== Data for processing ==

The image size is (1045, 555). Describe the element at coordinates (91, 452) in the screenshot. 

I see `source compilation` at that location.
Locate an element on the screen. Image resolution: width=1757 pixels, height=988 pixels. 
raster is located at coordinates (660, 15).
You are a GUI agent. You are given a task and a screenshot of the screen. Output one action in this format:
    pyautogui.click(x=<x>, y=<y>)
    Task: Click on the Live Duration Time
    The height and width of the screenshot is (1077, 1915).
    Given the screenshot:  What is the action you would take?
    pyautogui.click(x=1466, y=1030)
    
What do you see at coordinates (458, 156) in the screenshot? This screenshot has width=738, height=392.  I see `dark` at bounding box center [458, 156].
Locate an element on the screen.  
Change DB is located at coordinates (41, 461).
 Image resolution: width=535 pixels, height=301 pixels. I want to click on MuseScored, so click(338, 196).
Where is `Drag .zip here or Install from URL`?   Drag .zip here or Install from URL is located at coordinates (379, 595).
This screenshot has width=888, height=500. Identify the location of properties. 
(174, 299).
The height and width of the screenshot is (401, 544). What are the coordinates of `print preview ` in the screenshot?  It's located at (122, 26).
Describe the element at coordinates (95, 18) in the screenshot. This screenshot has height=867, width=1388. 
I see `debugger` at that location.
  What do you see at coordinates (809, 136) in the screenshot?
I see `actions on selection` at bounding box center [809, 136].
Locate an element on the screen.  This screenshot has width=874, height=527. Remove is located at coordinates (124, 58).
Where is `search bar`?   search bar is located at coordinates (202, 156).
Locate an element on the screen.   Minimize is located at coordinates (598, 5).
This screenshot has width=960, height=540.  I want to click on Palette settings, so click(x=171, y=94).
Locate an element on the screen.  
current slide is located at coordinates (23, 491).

== What is expected ==
Rewrite all of the data above so that "Find an element on the display" replaces "Locate an element on the screen" everywhere, with nothing else changed.

== Final answer ==
The image size is (1045, 555). Describe the element at coordinates (91, 452) in the screenshot. 

I see `source compilation` at that location.
Find an element on the display. Image resolution: width=1757 pixels, height=988 pixels. 
raster is located at coordinates (660, 15).
You are a GUI agent. You are given a task and a screenshot of the screen. Output one action in this format:
    pyautogui.click(x=<x>, y=<y>)
    Task: Click on the Live Duration Time
    The height and width of the screenshot is (1077, 1915).
    Given the screenshot:  What is the action you would take?
    pyautogui.click(x=1466, y=1030)
    
What do you see at coordinates (458, 156) in the screenshot? This screenshot has width=738, height=392.  I see `dark` at bounding box center [458, 156].
Find an element on the display.  
Change DB is located at coordinates (41, 461).
 Image resolution: width=535 pixels, height=301 pixels. I want to click on MuseScored, so click(338, 196).
Where is `Drag .zip here or Install from URL`?   Drag .zip here or Install from URL is located at coordinates (379, 595).
This screenshot has width=888, height=500. Identify the location of properties. 
(174, 299).
The height and width of the screenshot is (401, 544). What are the coordinates of `print preview ` in the screenshot?  It's located at (122, 26).
Describe the element at coordinates (95, 18) in the screenshot. This screenshot has height=867, width=1388. 
I see `debugger` at that location.
  What do you see at coordinates (809, 136) in the screenshot?
I see `actions on selection` at bounding box center [809, 136].
Find an element on the display.  This screenshot has width=874, height=527. Remove is located at coordinates (124, 58).
Where is `search bar`?   search bar is located at coordinates (202, 156).
Find an element on the display.   Minimize is located at coordinates (598, 5).
This screenshot has width=960, height=540.  I want to click on Palette settings, so click(x=171, y=94).
Find an element on the display.  
current slide is located at coordinates (23, 491).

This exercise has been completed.